*** Text block ***

The Hay diet was a 'health' diet, not a slimming diet, and any weight lost on it was purely as a result of calorie restriction and by taking Dr. Hay's advice to cut out sugar and other refined carbohydrates. The infamous Beverly Hills Diet , published in 1981 was a slimming diet also based on food combining. It looked similar to the Hay diet, but it had a subtle twist. The author, who trained in drama, says that foods should be eaten in combinations that do not "fight one another, digestively speaking". Like Hay, she claims that as proteins and carbohydrates fight, they should not be eaten together.
The subtle twist is her belief that this fighting causes food to remain undigested and get 'stuck' in the body. It is accumulations of food stuck in this way, she maintains, that make us put on weight. She claims that if foods are combined properly so that they do not fight, they will be processed properly and we will not gain weight. It is, of course, utter nonsense. All undigested food passes through and ends up in the lavatory. It is only when food is fully digested that it can be absorbed and cause weight gain.

*** End of Text block ***
*** Records provided ***

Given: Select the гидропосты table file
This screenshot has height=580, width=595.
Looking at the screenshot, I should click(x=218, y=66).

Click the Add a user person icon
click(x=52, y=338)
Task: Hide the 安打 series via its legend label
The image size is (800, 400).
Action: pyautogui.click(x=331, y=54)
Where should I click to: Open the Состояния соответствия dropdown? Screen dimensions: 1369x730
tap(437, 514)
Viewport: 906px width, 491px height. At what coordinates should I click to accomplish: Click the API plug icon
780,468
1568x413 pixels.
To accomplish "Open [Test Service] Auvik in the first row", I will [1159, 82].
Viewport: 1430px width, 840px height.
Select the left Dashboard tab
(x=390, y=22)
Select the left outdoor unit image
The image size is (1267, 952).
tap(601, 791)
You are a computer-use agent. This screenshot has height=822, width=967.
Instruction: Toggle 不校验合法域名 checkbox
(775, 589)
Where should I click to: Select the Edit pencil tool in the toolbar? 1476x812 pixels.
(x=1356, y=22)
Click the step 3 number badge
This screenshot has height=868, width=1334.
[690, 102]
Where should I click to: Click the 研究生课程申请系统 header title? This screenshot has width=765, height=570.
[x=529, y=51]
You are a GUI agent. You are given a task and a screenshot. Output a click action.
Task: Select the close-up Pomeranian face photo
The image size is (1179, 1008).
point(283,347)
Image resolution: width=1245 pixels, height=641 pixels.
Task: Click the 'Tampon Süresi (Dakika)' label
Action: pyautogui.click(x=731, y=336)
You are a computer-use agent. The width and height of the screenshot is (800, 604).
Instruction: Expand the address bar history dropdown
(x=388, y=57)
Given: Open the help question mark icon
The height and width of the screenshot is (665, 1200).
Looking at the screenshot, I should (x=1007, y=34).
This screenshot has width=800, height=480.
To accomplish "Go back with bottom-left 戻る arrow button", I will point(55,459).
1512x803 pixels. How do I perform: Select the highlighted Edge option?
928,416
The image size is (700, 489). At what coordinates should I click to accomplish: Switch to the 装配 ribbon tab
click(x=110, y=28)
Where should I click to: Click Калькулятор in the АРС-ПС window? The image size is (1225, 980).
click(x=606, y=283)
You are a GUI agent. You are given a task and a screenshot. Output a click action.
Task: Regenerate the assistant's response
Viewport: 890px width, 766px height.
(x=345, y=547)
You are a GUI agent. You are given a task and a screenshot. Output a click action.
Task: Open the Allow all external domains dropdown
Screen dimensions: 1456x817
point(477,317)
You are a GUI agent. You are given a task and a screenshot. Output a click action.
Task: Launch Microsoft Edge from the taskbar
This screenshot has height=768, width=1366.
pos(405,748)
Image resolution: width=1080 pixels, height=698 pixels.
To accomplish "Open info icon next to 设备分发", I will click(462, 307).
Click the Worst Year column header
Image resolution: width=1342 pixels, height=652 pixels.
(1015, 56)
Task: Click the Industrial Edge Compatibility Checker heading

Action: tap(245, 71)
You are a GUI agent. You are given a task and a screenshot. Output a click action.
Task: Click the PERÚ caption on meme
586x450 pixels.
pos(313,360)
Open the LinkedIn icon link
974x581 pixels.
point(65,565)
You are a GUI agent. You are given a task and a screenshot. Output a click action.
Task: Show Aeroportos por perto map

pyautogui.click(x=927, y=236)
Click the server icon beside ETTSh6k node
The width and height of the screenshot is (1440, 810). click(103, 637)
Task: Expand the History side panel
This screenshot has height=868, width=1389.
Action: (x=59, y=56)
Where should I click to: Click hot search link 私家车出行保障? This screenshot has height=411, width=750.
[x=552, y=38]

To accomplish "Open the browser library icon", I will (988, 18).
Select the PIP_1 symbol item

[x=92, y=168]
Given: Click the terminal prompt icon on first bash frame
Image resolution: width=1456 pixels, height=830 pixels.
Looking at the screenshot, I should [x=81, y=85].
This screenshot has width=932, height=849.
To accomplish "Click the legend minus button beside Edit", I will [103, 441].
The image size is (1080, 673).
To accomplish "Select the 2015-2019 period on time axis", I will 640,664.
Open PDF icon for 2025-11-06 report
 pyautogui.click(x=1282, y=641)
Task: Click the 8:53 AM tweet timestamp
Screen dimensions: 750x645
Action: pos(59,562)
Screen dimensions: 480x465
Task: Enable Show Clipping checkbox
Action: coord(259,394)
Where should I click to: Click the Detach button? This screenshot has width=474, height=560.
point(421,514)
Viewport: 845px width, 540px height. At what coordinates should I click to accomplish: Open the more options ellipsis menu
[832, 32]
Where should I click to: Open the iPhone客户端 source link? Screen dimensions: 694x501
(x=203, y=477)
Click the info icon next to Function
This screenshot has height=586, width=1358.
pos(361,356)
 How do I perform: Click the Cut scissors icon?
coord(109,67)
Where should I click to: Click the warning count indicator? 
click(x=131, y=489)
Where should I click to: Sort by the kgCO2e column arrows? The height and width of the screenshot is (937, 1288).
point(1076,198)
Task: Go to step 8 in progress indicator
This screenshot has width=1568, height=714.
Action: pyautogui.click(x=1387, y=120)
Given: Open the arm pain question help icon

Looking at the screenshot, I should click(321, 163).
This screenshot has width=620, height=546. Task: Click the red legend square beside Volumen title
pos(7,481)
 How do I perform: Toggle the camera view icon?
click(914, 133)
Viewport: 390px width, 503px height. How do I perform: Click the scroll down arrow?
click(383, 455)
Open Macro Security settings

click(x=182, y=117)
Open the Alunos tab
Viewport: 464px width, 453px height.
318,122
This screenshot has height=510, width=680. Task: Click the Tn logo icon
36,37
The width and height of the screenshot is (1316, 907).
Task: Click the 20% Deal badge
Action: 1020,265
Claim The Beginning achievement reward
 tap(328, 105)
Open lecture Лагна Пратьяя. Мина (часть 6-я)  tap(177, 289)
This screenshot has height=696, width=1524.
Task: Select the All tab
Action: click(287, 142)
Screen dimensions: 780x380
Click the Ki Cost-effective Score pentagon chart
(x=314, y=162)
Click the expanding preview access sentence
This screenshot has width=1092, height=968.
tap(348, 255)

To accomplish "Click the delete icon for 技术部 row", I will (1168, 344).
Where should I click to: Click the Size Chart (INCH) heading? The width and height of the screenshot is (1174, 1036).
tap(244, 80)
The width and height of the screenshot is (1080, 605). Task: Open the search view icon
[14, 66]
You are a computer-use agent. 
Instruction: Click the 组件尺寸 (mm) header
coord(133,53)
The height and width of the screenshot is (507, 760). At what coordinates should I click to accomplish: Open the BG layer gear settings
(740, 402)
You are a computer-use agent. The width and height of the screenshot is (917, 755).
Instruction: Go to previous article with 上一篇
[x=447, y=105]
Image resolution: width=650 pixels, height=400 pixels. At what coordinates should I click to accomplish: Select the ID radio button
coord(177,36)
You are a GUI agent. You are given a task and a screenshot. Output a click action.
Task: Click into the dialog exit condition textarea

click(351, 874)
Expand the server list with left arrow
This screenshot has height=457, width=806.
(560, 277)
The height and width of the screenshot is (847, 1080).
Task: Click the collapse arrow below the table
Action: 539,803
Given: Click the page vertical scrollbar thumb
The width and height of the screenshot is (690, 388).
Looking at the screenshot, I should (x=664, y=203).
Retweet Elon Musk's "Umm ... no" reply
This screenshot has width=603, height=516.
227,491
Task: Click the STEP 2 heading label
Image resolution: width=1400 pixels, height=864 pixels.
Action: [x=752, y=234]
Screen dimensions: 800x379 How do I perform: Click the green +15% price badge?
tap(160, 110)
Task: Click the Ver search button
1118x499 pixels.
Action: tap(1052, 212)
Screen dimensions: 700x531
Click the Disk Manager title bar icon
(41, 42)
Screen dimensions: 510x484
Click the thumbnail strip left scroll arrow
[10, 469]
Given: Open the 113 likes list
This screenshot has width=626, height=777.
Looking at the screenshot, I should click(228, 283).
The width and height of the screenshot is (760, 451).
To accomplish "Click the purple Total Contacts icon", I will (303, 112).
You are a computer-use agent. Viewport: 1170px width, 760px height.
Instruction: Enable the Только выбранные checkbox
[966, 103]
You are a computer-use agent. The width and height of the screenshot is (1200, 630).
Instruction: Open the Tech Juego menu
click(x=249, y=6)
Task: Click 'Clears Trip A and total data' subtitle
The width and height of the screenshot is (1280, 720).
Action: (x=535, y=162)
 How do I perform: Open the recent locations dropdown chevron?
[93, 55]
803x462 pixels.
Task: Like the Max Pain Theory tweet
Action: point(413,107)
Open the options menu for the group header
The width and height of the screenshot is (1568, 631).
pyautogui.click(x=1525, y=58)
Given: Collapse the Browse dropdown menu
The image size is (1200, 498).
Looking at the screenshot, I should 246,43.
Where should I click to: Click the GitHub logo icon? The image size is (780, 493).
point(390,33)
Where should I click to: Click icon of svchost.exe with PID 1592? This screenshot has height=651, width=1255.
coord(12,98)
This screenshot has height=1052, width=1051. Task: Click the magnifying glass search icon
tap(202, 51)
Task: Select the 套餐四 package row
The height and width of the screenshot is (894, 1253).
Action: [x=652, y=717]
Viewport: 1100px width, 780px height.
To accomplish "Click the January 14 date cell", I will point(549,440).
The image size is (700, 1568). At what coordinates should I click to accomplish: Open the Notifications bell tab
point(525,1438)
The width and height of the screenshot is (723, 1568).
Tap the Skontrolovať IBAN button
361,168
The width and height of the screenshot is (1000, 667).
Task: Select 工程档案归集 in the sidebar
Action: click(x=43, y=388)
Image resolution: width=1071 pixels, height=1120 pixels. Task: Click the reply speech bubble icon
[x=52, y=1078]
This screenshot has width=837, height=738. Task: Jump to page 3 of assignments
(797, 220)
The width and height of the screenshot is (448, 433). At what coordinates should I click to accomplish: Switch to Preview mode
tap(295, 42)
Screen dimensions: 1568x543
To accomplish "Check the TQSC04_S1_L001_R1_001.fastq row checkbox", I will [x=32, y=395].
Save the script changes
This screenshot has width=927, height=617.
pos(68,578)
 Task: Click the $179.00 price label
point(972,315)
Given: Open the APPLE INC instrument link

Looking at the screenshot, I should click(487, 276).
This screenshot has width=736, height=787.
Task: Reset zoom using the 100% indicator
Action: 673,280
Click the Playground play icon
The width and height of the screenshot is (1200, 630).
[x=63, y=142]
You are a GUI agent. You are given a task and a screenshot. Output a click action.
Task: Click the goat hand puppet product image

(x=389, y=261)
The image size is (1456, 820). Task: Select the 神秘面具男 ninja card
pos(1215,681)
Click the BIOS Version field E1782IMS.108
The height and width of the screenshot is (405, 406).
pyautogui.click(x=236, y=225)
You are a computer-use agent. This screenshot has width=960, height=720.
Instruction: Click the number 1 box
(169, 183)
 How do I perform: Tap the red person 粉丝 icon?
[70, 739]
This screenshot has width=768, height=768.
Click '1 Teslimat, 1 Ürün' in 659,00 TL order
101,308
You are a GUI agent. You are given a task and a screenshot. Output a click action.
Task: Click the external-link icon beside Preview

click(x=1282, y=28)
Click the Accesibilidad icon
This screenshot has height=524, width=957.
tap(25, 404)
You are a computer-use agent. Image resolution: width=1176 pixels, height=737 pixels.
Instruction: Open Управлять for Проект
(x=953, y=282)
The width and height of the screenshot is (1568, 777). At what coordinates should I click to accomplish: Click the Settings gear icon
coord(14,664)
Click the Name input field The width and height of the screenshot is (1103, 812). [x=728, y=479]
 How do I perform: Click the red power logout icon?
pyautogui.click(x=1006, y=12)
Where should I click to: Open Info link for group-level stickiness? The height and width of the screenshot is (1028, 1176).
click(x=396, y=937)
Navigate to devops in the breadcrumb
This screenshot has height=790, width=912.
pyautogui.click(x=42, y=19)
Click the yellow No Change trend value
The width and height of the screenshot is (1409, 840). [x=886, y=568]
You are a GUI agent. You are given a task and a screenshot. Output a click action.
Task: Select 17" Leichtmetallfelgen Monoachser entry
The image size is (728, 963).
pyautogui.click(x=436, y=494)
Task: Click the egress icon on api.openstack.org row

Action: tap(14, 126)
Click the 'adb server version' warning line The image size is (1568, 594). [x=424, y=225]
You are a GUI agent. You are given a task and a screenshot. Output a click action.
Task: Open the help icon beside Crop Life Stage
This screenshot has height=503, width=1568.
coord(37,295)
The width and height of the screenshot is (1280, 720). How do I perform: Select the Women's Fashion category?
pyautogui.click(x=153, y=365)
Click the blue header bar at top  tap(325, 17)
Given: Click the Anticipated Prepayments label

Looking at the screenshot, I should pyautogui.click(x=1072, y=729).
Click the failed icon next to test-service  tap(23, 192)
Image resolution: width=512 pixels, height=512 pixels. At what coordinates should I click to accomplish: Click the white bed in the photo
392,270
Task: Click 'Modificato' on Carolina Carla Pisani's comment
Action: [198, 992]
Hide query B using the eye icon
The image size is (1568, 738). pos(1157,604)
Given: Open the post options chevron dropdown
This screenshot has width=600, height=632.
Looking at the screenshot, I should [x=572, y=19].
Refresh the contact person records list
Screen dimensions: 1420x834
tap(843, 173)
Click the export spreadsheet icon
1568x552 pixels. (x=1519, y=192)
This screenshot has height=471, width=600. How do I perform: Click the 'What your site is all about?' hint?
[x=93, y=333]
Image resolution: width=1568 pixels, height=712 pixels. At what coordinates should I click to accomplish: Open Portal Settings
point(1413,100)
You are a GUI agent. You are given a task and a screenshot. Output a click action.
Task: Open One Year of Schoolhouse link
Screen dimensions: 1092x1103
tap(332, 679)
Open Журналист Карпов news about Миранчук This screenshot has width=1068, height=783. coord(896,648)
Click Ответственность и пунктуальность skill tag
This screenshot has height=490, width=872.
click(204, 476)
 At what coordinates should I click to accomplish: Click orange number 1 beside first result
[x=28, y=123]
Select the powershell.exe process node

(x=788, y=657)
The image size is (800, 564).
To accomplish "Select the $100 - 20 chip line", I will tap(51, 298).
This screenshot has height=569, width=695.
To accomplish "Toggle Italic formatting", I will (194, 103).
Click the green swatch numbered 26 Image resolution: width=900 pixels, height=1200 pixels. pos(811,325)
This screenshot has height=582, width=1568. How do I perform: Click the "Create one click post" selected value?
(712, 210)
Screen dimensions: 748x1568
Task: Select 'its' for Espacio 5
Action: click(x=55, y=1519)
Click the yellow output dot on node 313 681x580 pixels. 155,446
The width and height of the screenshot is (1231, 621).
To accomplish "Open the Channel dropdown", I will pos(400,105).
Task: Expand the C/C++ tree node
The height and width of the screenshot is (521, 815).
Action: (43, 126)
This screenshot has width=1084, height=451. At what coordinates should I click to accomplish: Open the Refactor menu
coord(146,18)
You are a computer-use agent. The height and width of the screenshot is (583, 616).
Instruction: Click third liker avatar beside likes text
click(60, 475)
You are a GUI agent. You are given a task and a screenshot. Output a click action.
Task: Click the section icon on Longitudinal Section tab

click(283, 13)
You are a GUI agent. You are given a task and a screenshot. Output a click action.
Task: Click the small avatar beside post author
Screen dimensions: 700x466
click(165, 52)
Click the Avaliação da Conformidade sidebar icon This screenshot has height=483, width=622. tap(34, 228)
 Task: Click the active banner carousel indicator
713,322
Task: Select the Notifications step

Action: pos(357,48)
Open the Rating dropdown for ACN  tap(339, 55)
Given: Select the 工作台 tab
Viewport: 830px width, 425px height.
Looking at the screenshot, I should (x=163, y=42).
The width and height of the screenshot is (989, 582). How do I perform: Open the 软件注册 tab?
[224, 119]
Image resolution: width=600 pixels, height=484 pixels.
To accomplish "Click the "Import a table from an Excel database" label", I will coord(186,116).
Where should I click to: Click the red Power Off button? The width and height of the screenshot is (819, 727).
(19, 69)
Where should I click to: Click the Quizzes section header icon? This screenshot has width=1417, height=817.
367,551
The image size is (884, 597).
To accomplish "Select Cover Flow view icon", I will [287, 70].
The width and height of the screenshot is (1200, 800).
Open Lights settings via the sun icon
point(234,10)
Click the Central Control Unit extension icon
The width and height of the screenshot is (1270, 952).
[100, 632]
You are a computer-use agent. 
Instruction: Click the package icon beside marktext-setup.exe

*** End of Records provided ***

= Action item A =
Answer these questions from the passage on food-combining diets:
(i) In what year was the Beverly Hills Diet published?
(ii) In what field did the author of the Beverly Hills Diet train?
(iii) Where does all undigested food end up?
= Action item B =
Return, character for character, the part of the passage on food-combining diets that opens with the words containing "The subtle twist" and closes with "cause weight gain.".
= Action item C =
Resume the passage on food-combining diets from its final sentence onward.
The records come from a source unrelated to the passage on food-combining diets.

= Task result A =
(i) 1981
(ii) Drama
(iii) In the lavatory

= Task result B =
The subtle twist is her belief that this fighting causes food to remain undigested and get 'stuck' in the body. It is accumulations of food stuck in this way, she maintains, that make us put on weight. She claims that if foods are combined properly so that they do not fight, they will be processed properly and we will not gain weight. It is, of course, utter nonsense. All undigested food passes through and ends up in the lavatory. It is only when food is fully digested that it can be absorbed and cause weight gain.

= Task result C =
The Beverly Hills diet's author also advocates eating fruits such as papaya and pineapple as, she claims, they have 'fat burning enzymes' that work on body fat. This again is arrant nonsense fruit enzymes are proteins that are broken down in the gut long before they get anywhere near fatty body tissue. Such a diet as this is much more likely to cause severe diarrhoea and mineral loss. In a later book, the author refers to the Beverly Hills Diet in terms of the Chinese Yin and Yang philosophy. This is the basis of the extreme Zen Macrobiotic Diet which is so nutritionally unbalanced it has caused scurvy, kidney failure and death.
One food only diets
The Beverly Hills Diet tended to be a one-type-of-food-only diet. There were several others including the banana-only diet, the fish-only diet, the juices-only diet and the yogurt-only diet.
The next diet that came along in 1982, the F-Plan Diet , was also based on one ingredient. In this case it was not a food but a non-food the totally inedible dietary fibre. Audrey Eyton's F-Plan effectively doubles the intake of dietary fibre by adding bran to just about everything. This, she says, gives a feeling of fullness and a consequent loss of appetite. But this feeling is distinctly ephemeral. Bran moves through the gut faster than real food and the effect is soon lost. The neuro-chemical sensors in the duodenum also recognise that what is passing has little nutritional content and the appetite is not switched off. It is not the fibre in the F-Plan Diet that does the work. The F-Plan is just like all the others a low-calorie diet. Indeed, Eyton admits this: she states in her book: "Never let anyone, or any diet, convince you that calories don't count in achieving weight loss. They do. They are what slimming is all about."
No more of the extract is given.